= Bernice Williams =

American songwriter

Bernice Williams is an American songwriter and music business manager, who wrote the 1960s song "Duke of Earl" along with Gene Chandler and Earl Edwards. The song was inducted into the Grammy Hall of Fame in 2002 and is in The Rock and Roll Hall of Fame as one of the 500 songs that shaped rock and roll. In the 1960s, she wrote three Billboard Hot 100 hit songs.

== Career ==
Chandler was discovered by Williams. Under her professional guidance, Chandler was introduced to agent Bill Sheppard, and Sheppard found a slot for Chandler as the lead singer with a doo-wop group called the Dukays. Their track, "Night Owl" (also known as "Nite Owl"), was released on Nat Records, and it entered the Billboard Hot 100, peaking at number 73 in February 1962. "Duke of Earl" appeared as a single in November 1961, with a song called "Kissin' In The Kitchen" (also written by Bernice Williams) on the B-side. "Duke of Earl" was a major hit, with one million copies sold by the end of the calendar year; the song topped both the U.S. pop and R&B charts in February 1962.
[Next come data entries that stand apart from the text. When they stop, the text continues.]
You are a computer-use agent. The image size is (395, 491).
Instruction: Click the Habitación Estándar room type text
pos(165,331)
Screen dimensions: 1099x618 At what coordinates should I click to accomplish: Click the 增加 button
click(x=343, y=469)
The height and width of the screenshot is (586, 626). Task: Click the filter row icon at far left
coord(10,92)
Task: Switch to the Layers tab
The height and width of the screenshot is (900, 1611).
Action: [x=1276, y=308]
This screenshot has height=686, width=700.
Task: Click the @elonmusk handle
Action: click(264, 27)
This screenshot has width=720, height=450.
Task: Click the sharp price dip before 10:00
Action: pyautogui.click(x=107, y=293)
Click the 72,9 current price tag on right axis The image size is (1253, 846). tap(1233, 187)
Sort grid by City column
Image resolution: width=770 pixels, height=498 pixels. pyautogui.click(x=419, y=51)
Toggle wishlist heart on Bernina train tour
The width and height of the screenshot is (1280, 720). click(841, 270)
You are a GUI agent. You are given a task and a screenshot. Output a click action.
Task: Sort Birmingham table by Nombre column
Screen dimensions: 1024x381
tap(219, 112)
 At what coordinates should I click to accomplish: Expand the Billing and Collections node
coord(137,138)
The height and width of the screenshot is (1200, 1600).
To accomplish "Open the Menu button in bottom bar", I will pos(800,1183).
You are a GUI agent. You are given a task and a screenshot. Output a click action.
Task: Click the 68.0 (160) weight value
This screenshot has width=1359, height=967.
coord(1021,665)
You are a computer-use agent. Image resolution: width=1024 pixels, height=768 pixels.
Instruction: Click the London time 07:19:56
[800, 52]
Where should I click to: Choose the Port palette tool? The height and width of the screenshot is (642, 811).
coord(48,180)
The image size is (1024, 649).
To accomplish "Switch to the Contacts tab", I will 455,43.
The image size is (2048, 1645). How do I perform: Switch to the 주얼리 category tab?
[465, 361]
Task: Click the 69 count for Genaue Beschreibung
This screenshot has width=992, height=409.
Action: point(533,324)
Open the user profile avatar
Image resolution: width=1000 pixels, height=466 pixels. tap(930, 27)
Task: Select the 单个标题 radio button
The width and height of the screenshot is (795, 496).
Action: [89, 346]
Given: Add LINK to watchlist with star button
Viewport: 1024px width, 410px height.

Williams was also responsible for the discovery of The Starlets, an American girl group from Chicago, Illinois. The group came together in 1961, and auditioned for Williams. She wrote them "Better Tell Him No", which was released on Pam Records that year. The record peaked at number 38 on the Billboard Hot 100.

Tiny Topsy was believed to be an alias used by Williams (who wrote Tiny Topsy's track, "Western Rock 'N' Roll") for some time, although pop historians now discount the idea.